## What you are asked to do
When you reach the listing below, copy each line exactly.

'''

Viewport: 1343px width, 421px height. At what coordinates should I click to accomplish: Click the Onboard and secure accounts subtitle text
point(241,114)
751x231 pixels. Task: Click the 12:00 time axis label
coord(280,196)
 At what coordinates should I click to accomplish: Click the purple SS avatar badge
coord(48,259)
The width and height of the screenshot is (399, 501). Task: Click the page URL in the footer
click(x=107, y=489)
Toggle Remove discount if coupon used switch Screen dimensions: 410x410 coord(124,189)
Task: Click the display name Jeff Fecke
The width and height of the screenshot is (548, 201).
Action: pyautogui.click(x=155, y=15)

'''

## Response to this exercise
Viewport: 1343px width, 421px height. At what coordinates should I click to accomplish: Click the Onboard and secure accounts subtitle text
point(241,114)
751x231 pixels. Task: Click the 12:00 time axis label
coord(280,196)
 At what coordinates should I click to accomplish: Click the purple SS avatar badge
coord(48,259)
The width and height of the screenshot is (399, 501). Task: Click the page URL in the footer
click(x=107, y=489)
Toggle Remove discount if coupon used switch Screen dimensions: 410x410 coord(124,189)
Task: Click the display name Jeff Fecke
The width and height of the screenshot is (548, 201).
Action: pyautogui.click(x=155, y=15)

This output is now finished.